> **SOURCE DATA**
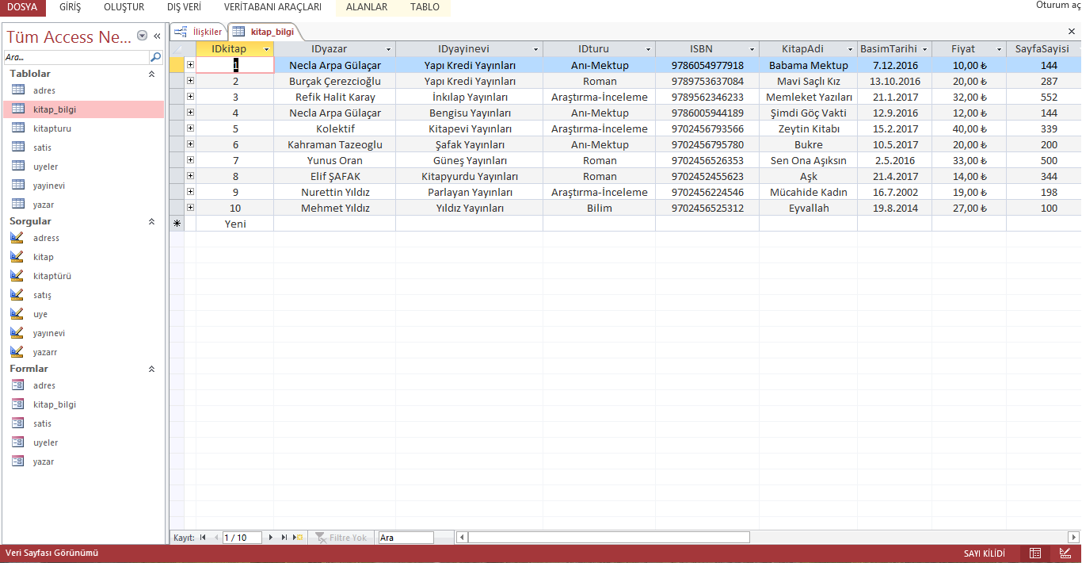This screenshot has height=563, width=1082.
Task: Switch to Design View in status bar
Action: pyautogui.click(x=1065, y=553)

==

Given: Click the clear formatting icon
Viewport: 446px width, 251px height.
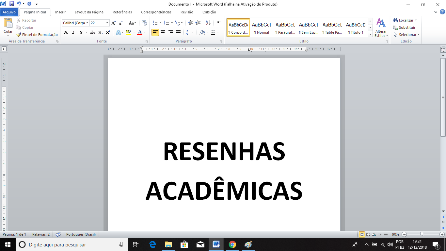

> **TASK GOAL**
Your task is to retype the entries verbatim, starting with the line that holds "Given: Click the clear formatting icon" and stopping after the line that holds "Viewport: 446px width, 251px height.".

> **EXERCISE SOLUTION**
Given: Click the clear formatting icon
Viewport: 446px width, 251px height.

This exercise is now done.